2012年6月のル・マン24時間レースは、アウディが「1923年初回開催以来初のハイブリッド車による勝利」を飾り、幕を閉じた。その後、この分野でのハイブリッド動力システムに関する規則や技術的内容、さらにその周辺の話題などについて取り上げ、「トヨタはル・マンで『ハイブリッド対決に敗れた』のか?」と題したコラムにまとめさせていただいた。ただ今年はル・マンの現地に足を運べず、現車も見ないままの考察だったので、隔靴掻痒の思いが残ったことは否めない。

富士スピードウェイで6時間にわたる接戦を繰り広げたトヨタTS030(優勝)と、アウディR18 e-tronクワトロ2台(この序盤の写真では後方の#1が2位、#2が3位)。(写真提供:Toyota Motorsport GmbH)

 先日(10月12~14日)、富士スピードウェイで「世界耐久選手権(WEC)・富士6時間レース」が開催され、ル・マン・プロトタイプ(LMP)車両において異なる方法論からハイブリッド動力化に挑戦したトヨタTS030とアウディR18 e-tronクワトロが、日本に初上陸(TS030にとっては「里帰り」か)。6時間の決勝レースの間、それこそ息つく間もないほどのシビアな戦いを繰り広げた。

 ここで現車とその走行を観察し、さらにトヨタのハイブリッド・レーシング首脳陣自身による技術説明を受けて、前回の推測が違っていたところ、「なるほど!」と膝を打つところ、いろいろあったので、もう一度ここで話題にさせていただくことにした。

トヨタとアウディの「蓄電システム」の違い

 ここでまず、ちょっと専門的になるが原理原則のお話。

 量産実用車に使われるハイブリッド動力システムは、軽負荷、部分負荷域の燃費改善に焦点を絞ったものとなっている。特にガソリンエンジンの場合は、この「軽負荷・部分負荷」領域で、燃料が持つエネルギーを回転力として取り出す効率(これが「熱効率」)が低下しがちだ。そこでもう少し負荷をかける。
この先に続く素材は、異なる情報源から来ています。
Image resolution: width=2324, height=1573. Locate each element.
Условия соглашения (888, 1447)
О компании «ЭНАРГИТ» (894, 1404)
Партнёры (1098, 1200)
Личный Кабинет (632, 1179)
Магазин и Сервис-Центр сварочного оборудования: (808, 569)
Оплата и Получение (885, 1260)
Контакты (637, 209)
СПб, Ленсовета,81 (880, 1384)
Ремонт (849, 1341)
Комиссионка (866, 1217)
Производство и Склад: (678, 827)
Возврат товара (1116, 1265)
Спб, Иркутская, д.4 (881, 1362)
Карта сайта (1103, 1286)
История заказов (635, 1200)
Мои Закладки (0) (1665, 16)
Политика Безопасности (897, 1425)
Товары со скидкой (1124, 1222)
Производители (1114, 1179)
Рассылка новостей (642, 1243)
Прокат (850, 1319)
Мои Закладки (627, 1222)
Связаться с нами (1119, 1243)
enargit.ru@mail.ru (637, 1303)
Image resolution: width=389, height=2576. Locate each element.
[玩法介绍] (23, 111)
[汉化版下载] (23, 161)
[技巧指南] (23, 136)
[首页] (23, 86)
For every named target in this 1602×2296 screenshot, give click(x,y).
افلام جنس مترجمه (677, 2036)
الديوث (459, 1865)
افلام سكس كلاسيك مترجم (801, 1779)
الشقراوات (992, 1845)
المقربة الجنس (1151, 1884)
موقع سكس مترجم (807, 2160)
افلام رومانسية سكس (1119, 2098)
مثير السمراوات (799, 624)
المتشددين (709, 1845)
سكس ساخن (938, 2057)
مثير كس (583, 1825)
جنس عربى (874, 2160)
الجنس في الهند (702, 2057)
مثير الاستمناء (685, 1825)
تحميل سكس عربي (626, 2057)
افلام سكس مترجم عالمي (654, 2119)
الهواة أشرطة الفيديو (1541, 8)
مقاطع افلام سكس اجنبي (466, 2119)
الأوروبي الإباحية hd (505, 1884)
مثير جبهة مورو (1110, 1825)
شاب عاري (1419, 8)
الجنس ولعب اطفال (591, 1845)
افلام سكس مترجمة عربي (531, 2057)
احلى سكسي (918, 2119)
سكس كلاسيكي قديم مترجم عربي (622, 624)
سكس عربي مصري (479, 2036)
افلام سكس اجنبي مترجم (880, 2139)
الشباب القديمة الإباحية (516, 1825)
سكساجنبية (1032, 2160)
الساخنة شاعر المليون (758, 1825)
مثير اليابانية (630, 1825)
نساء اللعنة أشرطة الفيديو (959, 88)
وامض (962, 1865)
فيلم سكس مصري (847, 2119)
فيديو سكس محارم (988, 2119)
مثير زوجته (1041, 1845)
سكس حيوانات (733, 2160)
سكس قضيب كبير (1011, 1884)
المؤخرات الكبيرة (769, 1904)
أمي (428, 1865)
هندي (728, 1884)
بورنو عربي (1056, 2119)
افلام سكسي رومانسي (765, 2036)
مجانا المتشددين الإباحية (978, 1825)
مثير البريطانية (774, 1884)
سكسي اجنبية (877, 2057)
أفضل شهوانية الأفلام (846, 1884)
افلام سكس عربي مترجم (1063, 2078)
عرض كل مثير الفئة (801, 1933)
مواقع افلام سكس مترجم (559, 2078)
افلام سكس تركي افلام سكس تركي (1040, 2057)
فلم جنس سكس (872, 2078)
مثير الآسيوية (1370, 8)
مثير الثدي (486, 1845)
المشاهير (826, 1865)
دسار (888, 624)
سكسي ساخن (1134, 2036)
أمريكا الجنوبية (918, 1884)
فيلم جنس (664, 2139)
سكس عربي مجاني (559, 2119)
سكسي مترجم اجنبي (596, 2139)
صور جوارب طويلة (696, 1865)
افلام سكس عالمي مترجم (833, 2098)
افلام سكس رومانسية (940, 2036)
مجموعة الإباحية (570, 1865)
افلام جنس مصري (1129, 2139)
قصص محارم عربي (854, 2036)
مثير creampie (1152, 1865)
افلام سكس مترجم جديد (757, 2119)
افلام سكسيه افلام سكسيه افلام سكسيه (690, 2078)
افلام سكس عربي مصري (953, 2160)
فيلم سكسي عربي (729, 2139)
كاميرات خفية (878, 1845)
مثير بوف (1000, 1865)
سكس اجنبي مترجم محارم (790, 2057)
つまり同じ燃料消費でも、エンジンが出す力を増やし、クルマを押して走らせても余る分の出力は発電に回し、その電力を溜めておいて後で使う。こういうやり方で燃費を改善する効果がかなり大きい。しかしディーゼルエンジンは使っている力が少なくても熱効率が極端に悪化しないので、乗用車程度の重量とエンジンの大きさでは、ハイブリッド化のメリットは大きくない。

 これに対して、競技車両のためのハイブリッドは、いつも動力の全能力を使って加速し、そこで獲得した運動エネルギー(質量と速度の2乗の掛け算)を、その先の急激な減速の中で別のエネルギーに変換して回収(これを「回生」と言う)し、蓄えて、次の加速の時にそれでモーターを駆動する。この繰り返しが「速さ」を生み出す鍵となる。

 エンジンとモーターは力を生み出す「得意分野」が異なるので、それをうまく重ね合わせて使えば、コーナーでスピードが落ちたところ(「ボトムスピード」という表現もする)から加速して次のコーナーの入り口で減速するまでの間の加速が良くなり、その分だけタイムを縮めることができるわけだ。

 ここで問題になるのは、時速200キロメートルから100キロメートルまで1秒以下で減速してしまうような現代のレーシングマシンで、エネルギーを回収し蓄えるのにどうすればいいか、ということだ。